In the listing below, how many lines contain the word "computer"? Please respond with the number only.

——————

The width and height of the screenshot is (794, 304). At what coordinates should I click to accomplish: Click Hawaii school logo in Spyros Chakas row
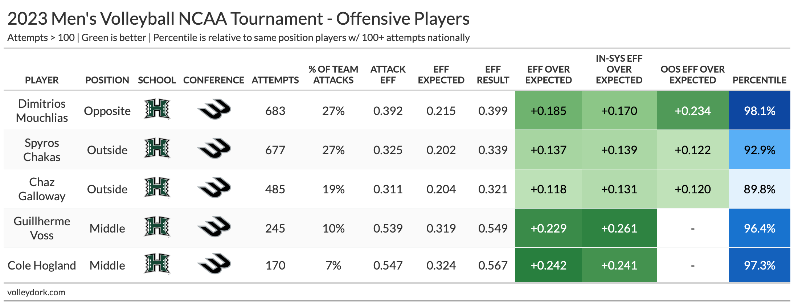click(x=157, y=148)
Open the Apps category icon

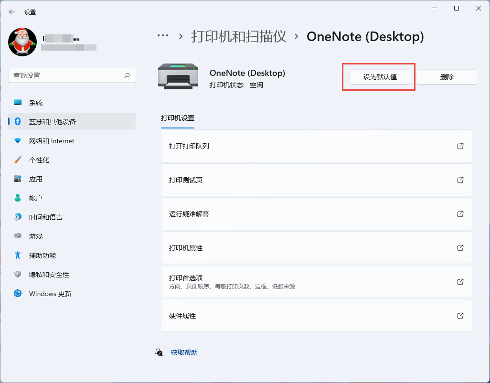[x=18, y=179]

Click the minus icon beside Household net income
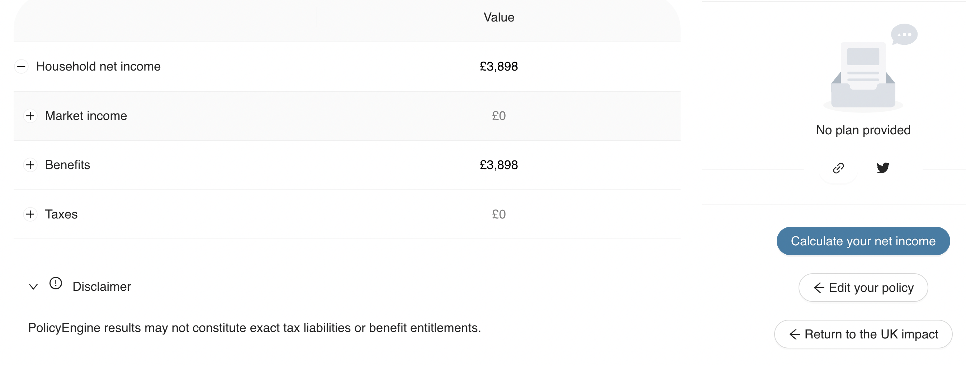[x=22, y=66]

——————

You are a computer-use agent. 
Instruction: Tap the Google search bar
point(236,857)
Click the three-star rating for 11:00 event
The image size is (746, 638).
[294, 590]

——————

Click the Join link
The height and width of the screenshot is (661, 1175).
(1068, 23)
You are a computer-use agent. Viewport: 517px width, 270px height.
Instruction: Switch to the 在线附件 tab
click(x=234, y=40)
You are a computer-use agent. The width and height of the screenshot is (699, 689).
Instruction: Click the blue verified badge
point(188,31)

——————

[ANSWER]
3